Double-encode any ordered variable shown with shades
For quick-reading charts that use shades for an underlying order or second measure, prefer color encoding on values already visible in position, order, size, or an obvious companion key to improve readability and mitigate hidden second-variable encodings for readers interpreting color.
- purpose:refine
- basis:heuristic
- quality:readability
- lever:encoding
- channel:color-lightness:use
- measure:multi
advice
Visible color meaning
Use shades for an underlying order only when readers can see the same ordered variable elsewhere in the chart or in a clear companion view. For example, color treemap rectangles by their rectangle size rather than by a different measure, keep line shades tied to a stable visible line order, or pair a color-coded scatter plot with another view that acts as a large color key.
reason
Why visible duplication matters
Readers struggle when dark and light are the only place a variable appears or when the same colors already have another job. Double-encoding makes the meaning of the shades discoverable without extra math.
Mechanism: When position, order, size, or a companion key repeats the same variable, readers can confirm what the shades mean instead of guessing at a hidden second signal.
Evidence: The article warns that coloring by values not already encoded elsewhere makes most charts hard to read and says to use shades only when it is easy to spot which value they are encoding, ideally through double-encoding or an obvious key (Muth, 2021).
context
Use when color shows an underlying order
- User Goal: Add an ordered color cue without slowing down reading.
- Task: Show an underlying rank or second measure.
- Data: A variable could be encoded by color in addition to size, position, or order.
- Chart Setting: The chart should be quick to read.

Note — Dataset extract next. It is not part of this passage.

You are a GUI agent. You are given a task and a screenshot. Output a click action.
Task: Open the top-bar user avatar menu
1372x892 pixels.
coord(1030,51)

- Success Criterion: Readers can tell what darker and lighter mean without doing extra calculation.
exceptions
Do not use when color is the only clue
Break it when: The same ordered variable is not visible elsewhere and no clear companion key can be added. Why: Color becomes a hidden second job and the chart gets hard to decode.
costs
What this choice costs
Sacrifice: You give up using color as a completely independent hidden variable. Risk: Repeating the variable with order, size, or a companion view can take more space. Mitigation: If fast reading matters, keep shades tied to an ordered cue the chart already shows.
mistakes
Common encoding failure
Mistake: Color bars, treemap items, or grouped series by a second measure that is not otherwise shown. Why it fails: Readers cannot tell what the shades rank, and the existing marks already demand attention for another job.
check
How to test whether the color meaning is visible
Failure Sign: Reviewers can name the category or mark but not what darker versus lighter means. Quick Check: Ask what variable the shades are encoding without pointing to explanatory text. Stronger Test: If the answer is not visible in position, order, size, or a companion view, the color meaning is hidden.
fix
How to revise it
- Recolor the marks by the value already shown through size, order, or position.
- Reorder lines or other marks so the shade ranking stays visible across the chart.
- Add a companion view that repeats the color logic as a large key.
- Remove the secondary color encoding if you cannot make its meaning obvious.